3. Fiber optic cables are immune to electromagnetic interference (EMI)

By its very nature, electrical signaling in a copper network connection generates a stray field around the cables. When multiple cables run next to each other, this interference can bleed into nearby cables, interfering with the desired messaging. This is called crosstalk and can force expensive retransmission of the message, or even pose security risks.

The transmission of light in optical fiber does not generate any EMI, so the fiber becomes more secure and requires less retransmission, which ultimately leads to a better return on investment.

4. Save space and improve cable management

Fiber optic strands are extremely narrow. They are, in reality, measured in microns, or millionths of a meter. The most common fiber optic strand is around the size of human hair. Nonetheless, as we've seen, they can carry enormous volumes of data at far faster speeds and over much longer distances than their less thin copper counterpart. Fiber optic cables require a protective sheath, which fattens them up to at least two millimeters in width.

A single standard Category 6 copper cable is about four times that width and carries a fraction of the data. Fiber takes up less space and is more flexible than other materials (and therefore easier to manage).

There are additional bonuses to this reduction in the size of the cabling mass: the space freed up allows better circulation of the cooled air of a data center, easier access to the equipment to which it is connected, and is generally much more aesthetic.

5. Fiber optics is scalable

The amount of data we consume grows each year, as do the bandwidth requirements.
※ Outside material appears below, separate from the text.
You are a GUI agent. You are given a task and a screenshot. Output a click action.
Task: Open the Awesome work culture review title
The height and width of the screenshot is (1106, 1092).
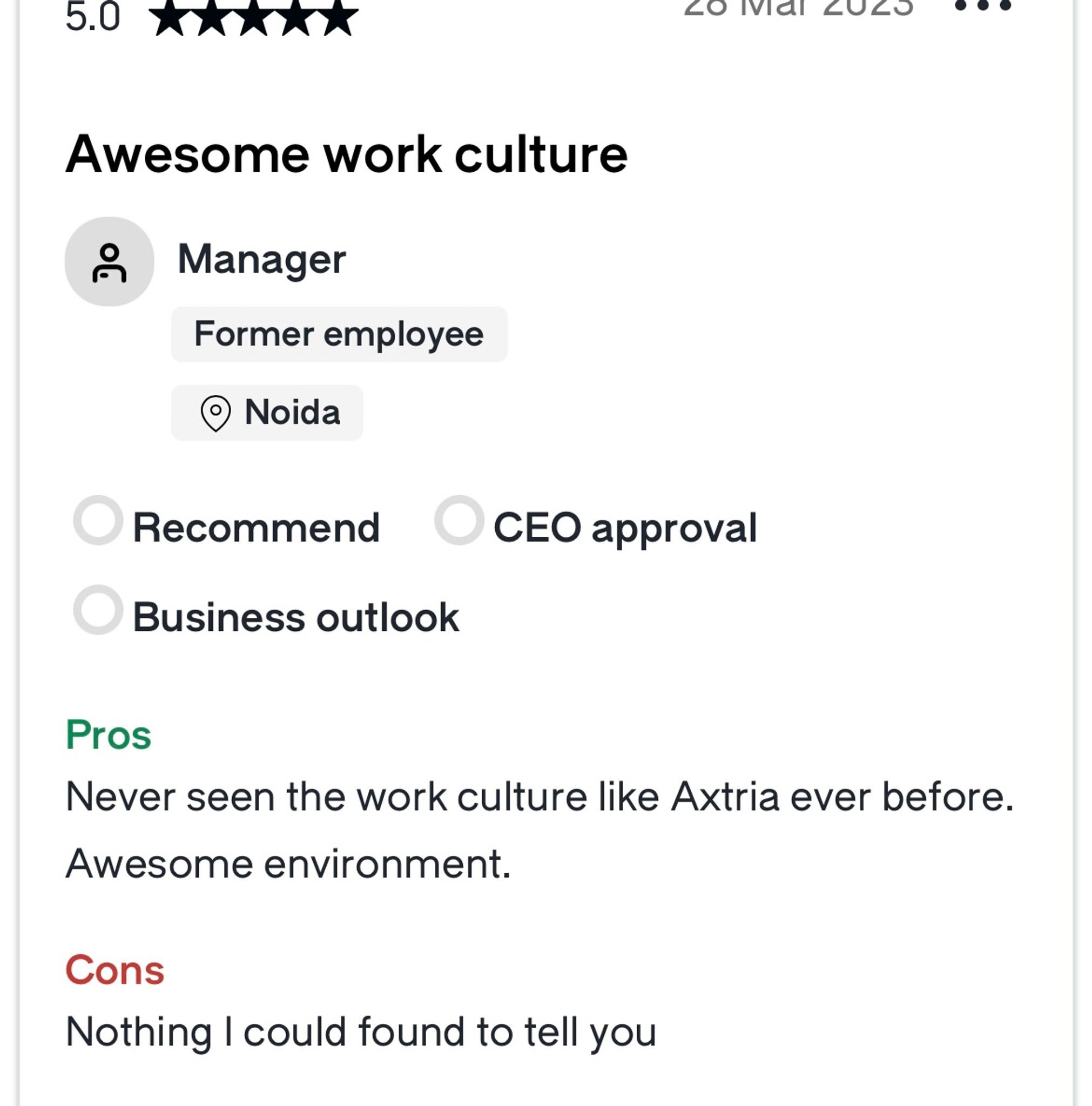tap(346, 154)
Investing in modern fiber optic cabling infrastructure will allow your network to operate at future speeds without replacing cabling.

A solid multi-fiber backbone in a structured environment will last for years, if not decades, and will likely continue to meet growing bandwidth demands. The average life of a copper-grade specification, on the other hand, is just over five years.

Also be aware that technologies and equipment that use cabling (switches, signaling optics, servers, etc.) generally tend to decrease in cost over time. It is therefore likely that high-end connectivity will become even more affordable in the future.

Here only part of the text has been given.